The Mara River crossing activity is considered the climax of the migration period. Mara River crossing is an event that will take you through a range of emotions: anticipation, heartache, inspiration, excitement and so much more. The sheer sight of the first herds of animals rushing into the crocodile-infested river will make you long for this wildebeest migration every year.

How does the Great Wildlife Migration work?

The variables are rain and grazing through the seasons plus a few physical barriers.

Refer to the maps. Outlines of Kenya and Tanzania. Then the larger Serengeti Ecosystem map. Note the Serengeti Plains in the south. The western corridor in the west. The Lobo Hills in the north. Seronera is in the center. The Masai Mara is in the far north of the Serengeti-Mara ecosystem.

The rains fall on fertile volcanic soils which are remnants of the volcanoes in the southern Ngorongoro Conservation Area.

The result is short sweet grass which draws the migration rapidly south from Kenya’s Masai Mara. The migration moves down the eastern side of Tanzania’s Serengeti into these sweet short-grass plains.

The wildebeest settle in the southern plains between January and April as there’s lots of food.

In late March or April and May the “long” or heavy rains set in. The depleted southern plains are less attractive than the long grass plains up in the western corridor. As a result, the Great Wildlife Migration moves northwesterly.

Large river crossings on the Grumeti and Mara Rivers occur as the migration heads back north towards the Mara. The season dries out and fresh grazing and water can be found in the far north. The Mara is usually at its best in August, September, and October especially when it’s very dry.

Fresh rains start building around October into November. The migration gets restless as it anticipates the change in season. It moves north and south and back again. This is when we usually get the best river crossing action.

The cycle starts again when the short rains break and result in fresh sweet grass in the southern Serengeti plains. The wildebeest migration moves rapidly south.

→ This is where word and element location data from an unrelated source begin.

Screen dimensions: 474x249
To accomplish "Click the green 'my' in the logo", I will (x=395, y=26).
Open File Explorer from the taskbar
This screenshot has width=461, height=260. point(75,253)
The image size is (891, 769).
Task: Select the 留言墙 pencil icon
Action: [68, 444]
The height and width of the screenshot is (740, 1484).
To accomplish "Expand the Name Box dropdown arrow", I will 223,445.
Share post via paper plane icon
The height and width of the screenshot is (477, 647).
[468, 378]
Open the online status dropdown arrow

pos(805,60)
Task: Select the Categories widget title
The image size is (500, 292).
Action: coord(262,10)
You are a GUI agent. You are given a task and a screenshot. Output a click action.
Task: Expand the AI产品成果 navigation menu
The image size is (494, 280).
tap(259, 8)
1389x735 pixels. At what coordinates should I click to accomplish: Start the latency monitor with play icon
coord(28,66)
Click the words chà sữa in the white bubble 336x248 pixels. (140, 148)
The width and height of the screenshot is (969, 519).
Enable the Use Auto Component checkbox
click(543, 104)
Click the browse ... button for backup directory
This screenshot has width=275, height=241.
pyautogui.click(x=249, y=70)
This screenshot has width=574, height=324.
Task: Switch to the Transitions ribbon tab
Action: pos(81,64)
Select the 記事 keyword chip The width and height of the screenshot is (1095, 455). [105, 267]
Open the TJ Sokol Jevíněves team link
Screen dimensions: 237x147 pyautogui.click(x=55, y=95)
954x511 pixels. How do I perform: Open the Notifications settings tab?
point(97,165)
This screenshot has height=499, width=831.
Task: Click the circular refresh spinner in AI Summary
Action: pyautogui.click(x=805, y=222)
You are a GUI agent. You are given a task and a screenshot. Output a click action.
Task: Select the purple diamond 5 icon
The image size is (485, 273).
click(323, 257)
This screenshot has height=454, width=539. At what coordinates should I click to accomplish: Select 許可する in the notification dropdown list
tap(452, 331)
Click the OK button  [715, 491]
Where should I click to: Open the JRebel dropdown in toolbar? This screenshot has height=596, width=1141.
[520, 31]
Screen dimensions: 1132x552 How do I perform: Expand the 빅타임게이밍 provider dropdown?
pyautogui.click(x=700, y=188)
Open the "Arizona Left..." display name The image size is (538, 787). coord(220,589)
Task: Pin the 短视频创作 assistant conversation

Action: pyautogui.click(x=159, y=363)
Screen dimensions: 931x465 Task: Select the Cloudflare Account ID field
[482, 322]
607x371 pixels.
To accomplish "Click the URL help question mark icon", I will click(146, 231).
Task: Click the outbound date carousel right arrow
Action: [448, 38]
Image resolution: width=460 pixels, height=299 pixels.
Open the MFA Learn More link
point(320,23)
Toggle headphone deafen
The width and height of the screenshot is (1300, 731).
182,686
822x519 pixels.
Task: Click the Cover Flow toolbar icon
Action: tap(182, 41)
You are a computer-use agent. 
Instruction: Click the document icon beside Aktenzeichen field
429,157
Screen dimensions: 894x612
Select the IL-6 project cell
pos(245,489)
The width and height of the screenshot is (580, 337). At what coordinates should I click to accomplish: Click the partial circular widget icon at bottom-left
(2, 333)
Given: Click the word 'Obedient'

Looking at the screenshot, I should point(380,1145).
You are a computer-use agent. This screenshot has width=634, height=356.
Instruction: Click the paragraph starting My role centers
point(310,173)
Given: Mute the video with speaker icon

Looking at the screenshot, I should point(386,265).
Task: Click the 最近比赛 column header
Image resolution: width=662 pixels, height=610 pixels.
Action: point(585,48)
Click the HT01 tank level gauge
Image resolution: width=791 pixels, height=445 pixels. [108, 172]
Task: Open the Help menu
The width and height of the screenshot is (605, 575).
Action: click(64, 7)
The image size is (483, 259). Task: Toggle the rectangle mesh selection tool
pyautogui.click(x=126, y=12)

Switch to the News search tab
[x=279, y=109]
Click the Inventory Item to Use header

How the Great Wildlife Migration really works!

The theory is simple. Seasonal rains and the availability of grazing determines the “clockwise” movement of the migration. The larger ecosystem includes Tanzania’s Serengeti and Kenya’s Masai Mara.

A few physical barriers like the Samiti and Lobo hills, the Grumeti and Mara rivers hinder and alter this “circular” path. Well in reality it’s not quite that simple!